Epilepsy & Women
The big issues are…
Puberty Menstruation Menopause | Contraception Pregnancy & Breast feeding Polycystic Ovaries Disease |
Puberty and Epilepsy
- Hormonal Changes:
- Rapid changes in hormone levels during puberty can impact the effectiveness of antiepileptic medication, often requiring dose adjustments or changes in medication.
- Alcohol and drug experimentation during puberty can also affect seizure incidence.
Menstruation and Epilepsy
- Catamenial Epilepsy:
- Some women experience an increase in seizure frequency between ovulation and menses.
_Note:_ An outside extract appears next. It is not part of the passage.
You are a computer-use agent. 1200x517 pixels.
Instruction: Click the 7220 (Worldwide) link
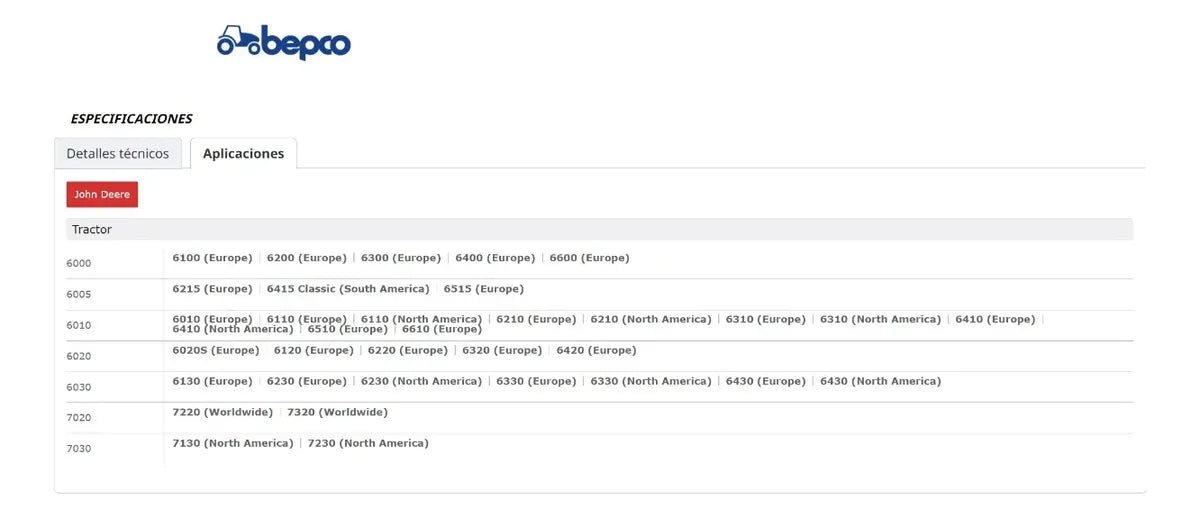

- Theories for this increase include:
- Oestrogen and progesterone levels affecting neuronal excitability.
- Reduced blood levels of antiepileptic medication due to fluid retention.
- Premenstrual tension (PMT).
- Sleep disruption.
- Preventive Measures:
- Acetazolamide:
- A carbonic anhydrase inhibitor that blocks the Na/H exchanger.
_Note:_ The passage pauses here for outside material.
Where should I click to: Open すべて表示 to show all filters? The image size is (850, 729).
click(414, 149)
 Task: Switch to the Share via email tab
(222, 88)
- Taken 7-10 days before menses and continued daily until bleeding stops.
- Side effects: numbness and tingling, blurred vision, altered taste, and hypokalemia.
- Higher Dosages of Antiepileptic Medication:
- Beneficial for some patients to prevent seizure surges.
- Oral Contraceptive Pill (OCP):
- Helps regulate hormonal levels, especially useful for women with irregular cycles.
- 30-50% of women with epilepsy have irregular periods.
- Acetazolamide:
Menopause
- Hormonal and metabolic changes taking place
- Women at this time may also begin taking other medication for unrelated health problems
- There is no regular outcome for epileptic menopausal women some women report that their seizures increase or even begin and others that they decrease or disappear.
- As in puberty, menopause needs to be dealt with in each individual patient.
Contraception
- No evidence that the OCP influences epilepsy, although hormones do and the OCP influences hormones…
- The major concern is how antiepileptic medications affect the pill.
- Certain antiepileptics are known to interfere with the OCP’s metabolism:
Antiepileptics that interferes with the OCP | Antiepileptics that DO NOT interfere with the OCP |
Carbamazepine Phenytoin Phenobarbitone Primidone Topiramate Oxcarbazepine Clonazepam Clobazam | Sodium valproate Gabapentin Lamotrigine Tiagabine Levetiracetam Vigabatrin Ethosuximide |
→ additional contraceptive methods are strongly recommended.
Pregnancy
Epilepsy and Babies: Key Points
Healthy Delivery:
- 93% of women with epilepsy will deliver a normal healthy baby.
Teratogenic Risk of Antiepileptic Drugs:
- Antiepileptic drugs are teratogenic but pose less risk than uncontrolled seizures.
- Strong recommendation for women to reduce antiepileptic medications to one and at the lowest possible dose, especially during the first trimester.
- Using three medications increases the risk of abnormalities to 10%.
Specific Drug Risks:
- Phenytoin, Carbamazepine, and Valproic Acid:
- May cause abnormalities including cleft palate, cardiac defects, digital hypoplasia, and nail dysplasia.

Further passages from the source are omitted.